Each cell assembly of this gas generator comprises an electrode plate 52, shown more clearly in FIG. 6C, positioned at each end of the cell assembly which is formed of a thin conductive plate of nickel when used in a oxyhydrogen gas generator. An insulating spacer element or plate 53 comprising a frame, as shown in FIGS. 6D and 6E encircling an opening 54 extending therethrough is mounted between the pair of electrodes 52 in an aligned parallel array. Each of the electrodes 52, spacer element 53 and cover plates 50, 50' have opposed end portions. Each electrode plate and spacer element is provided with one or a pair of spaced apertures 55 extending therethrough in each end portion thereof with similarly positioned apertures in each end portion of the electrode plates and spacer elements being interconnected in axial alignment. Each aperture 55 in each electrode plate is provided with a slot 56 extending from that aperture toward the center of the plate and in line with any other aperture of the electrode plate at that end of the plate.

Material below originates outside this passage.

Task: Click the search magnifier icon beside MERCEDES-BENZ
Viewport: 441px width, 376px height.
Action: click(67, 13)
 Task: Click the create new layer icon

One aperture 55 at each end of the element is provided with a slot 57 extending laterally from the aperture toward a center line of the frame and communicating with opening 54 in the frame.

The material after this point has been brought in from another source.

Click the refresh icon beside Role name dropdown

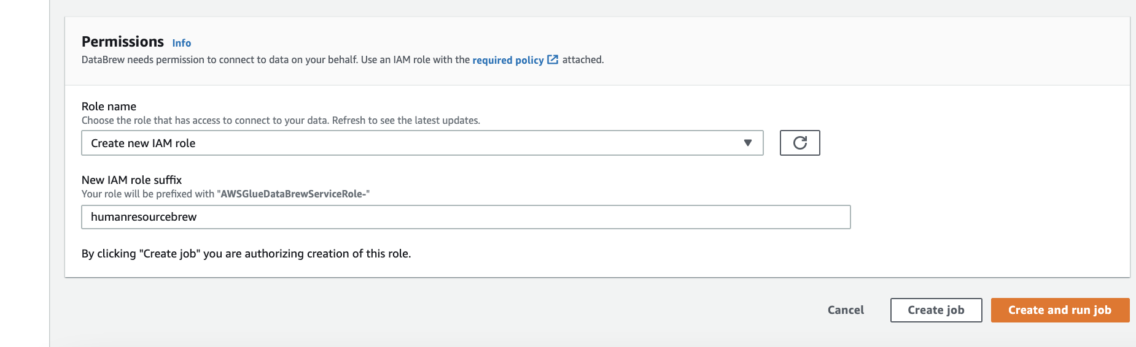coord(799,143)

It should be noted that slots 56 at each end of electrode plates 52 are juxtapositioned to and overlap any slots 57 that appear in juxtapositioned spacer plates 53. The aligned apertures 55 of electrode plates 52 and spacer plate 53 at the lower end portions thereof are connected through inlet ports 58 in cover plate 50' to a source of electrolyte which flows through these inlet ports and apertures into the gas generator.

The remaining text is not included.